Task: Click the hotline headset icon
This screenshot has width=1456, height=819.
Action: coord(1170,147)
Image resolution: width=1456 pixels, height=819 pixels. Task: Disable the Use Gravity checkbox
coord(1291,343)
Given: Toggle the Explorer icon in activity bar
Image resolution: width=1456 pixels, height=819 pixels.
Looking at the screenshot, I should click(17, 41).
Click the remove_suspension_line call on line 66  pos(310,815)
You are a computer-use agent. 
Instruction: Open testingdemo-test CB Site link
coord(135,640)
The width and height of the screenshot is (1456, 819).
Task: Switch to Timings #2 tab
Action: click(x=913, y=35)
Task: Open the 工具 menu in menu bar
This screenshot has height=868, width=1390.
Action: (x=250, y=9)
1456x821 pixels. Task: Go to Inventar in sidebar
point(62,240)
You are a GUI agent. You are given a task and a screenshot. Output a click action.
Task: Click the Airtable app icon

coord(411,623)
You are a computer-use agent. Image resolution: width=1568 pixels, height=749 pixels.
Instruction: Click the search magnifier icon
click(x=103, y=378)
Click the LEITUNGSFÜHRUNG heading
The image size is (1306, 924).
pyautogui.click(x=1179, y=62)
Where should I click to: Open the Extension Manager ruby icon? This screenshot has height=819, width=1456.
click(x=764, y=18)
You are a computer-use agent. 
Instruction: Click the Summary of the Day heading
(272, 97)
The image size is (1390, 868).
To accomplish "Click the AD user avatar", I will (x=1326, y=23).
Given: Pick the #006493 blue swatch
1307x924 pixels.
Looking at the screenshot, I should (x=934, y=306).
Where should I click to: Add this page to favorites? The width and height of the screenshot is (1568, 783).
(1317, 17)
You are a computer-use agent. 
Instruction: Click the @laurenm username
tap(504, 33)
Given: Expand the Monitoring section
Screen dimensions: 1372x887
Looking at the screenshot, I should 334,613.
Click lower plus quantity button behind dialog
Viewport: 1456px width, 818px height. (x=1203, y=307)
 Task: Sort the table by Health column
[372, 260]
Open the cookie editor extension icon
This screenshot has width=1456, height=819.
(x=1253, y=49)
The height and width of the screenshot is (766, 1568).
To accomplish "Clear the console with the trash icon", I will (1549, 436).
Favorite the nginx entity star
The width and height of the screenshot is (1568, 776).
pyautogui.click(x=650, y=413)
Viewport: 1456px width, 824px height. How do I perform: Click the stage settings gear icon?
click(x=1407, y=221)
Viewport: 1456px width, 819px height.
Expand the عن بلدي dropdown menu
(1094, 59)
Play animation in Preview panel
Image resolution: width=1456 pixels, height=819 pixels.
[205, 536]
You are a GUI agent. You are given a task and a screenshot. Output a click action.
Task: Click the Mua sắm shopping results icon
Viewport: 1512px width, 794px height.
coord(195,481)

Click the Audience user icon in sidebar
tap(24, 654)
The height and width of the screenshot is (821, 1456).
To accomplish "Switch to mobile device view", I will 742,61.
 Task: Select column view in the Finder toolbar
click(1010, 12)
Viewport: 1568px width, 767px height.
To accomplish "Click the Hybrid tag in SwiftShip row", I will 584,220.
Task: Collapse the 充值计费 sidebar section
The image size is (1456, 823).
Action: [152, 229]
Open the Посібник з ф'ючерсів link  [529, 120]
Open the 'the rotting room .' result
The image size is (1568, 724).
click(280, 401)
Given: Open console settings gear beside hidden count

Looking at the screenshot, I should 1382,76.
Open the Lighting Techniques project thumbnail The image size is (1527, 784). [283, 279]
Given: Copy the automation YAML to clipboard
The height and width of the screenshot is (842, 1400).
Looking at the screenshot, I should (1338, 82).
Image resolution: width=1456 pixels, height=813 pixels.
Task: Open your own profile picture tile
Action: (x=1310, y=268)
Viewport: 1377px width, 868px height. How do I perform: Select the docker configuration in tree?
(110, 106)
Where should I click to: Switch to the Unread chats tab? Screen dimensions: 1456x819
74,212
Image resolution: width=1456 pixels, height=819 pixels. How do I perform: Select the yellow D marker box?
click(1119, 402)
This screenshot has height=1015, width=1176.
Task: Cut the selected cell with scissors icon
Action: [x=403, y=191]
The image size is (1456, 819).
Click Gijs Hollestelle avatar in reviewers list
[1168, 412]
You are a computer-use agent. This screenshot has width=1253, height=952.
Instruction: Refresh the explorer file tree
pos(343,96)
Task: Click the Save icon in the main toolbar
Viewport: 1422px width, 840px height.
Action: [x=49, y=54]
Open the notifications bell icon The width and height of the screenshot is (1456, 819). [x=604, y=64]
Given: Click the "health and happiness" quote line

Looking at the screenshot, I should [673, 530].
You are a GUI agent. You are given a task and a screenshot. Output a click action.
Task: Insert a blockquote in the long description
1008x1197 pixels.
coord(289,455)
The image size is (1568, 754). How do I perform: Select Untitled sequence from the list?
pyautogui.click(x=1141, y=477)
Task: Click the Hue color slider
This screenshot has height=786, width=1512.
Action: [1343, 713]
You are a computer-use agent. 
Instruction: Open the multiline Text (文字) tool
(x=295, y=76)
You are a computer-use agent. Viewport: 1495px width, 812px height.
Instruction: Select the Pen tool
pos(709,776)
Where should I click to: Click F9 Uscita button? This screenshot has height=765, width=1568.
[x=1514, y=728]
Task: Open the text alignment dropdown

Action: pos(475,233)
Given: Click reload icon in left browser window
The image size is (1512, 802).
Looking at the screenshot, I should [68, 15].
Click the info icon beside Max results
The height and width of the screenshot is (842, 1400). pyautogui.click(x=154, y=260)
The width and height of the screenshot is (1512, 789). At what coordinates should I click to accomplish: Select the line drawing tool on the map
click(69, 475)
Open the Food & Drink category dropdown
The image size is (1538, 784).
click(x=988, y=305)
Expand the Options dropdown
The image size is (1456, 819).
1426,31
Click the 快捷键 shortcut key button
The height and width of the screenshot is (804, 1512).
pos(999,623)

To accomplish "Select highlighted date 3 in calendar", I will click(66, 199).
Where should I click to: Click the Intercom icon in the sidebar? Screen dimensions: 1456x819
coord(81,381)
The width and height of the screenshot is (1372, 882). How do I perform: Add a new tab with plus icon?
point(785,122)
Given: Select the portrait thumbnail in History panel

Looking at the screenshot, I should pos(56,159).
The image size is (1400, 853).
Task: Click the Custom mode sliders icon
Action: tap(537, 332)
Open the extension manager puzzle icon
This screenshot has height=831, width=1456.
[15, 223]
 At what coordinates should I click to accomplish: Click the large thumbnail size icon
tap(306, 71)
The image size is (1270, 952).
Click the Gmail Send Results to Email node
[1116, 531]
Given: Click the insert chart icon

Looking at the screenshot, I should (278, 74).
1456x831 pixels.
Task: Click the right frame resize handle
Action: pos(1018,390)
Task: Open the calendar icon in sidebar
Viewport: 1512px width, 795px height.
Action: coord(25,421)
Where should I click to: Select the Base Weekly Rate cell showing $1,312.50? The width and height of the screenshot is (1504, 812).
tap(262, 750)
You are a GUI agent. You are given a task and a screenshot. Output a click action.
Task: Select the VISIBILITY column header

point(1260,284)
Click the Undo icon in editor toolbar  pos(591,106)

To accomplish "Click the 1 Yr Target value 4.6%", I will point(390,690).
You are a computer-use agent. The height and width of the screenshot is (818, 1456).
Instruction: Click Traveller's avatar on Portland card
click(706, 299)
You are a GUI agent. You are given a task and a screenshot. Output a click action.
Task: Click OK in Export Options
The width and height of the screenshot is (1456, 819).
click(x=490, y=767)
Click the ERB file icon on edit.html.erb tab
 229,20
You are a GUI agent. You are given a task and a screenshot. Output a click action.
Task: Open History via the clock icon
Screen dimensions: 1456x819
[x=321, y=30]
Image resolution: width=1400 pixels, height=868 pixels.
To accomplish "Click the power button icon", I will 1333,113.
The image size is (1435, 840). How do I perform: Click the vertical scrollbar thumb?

########

» **PROMPT**
When the line with "Viewport: 1512px width, 795px height." is reached in the data above, start copying there, and copy each line exactly until the line with "You are a computer-use agent. The" has been copied; copy nothing else.

» **FINAL ANSWER**
Viewport: 1512px width, 795px height.
Action: coord(25,421)
Where should I click to: Select the Base Weekly Rate cell showing $1,312.50? The width and height of the screenshot is (1504, 812).
tap(262, 750)
You are a GUI agent. You are given a task and a screenshot. Output a click action.
Task: Select the VISIBILITY column header

point(1260,284)
Click the Undo icon in editor toolbar  pos(591,106)

To accomplish "Click the 1 Yr Target value 4.6%", I will point(390,690).
You are a computer-use agent. The height and width of the screenshot is (818, 1456).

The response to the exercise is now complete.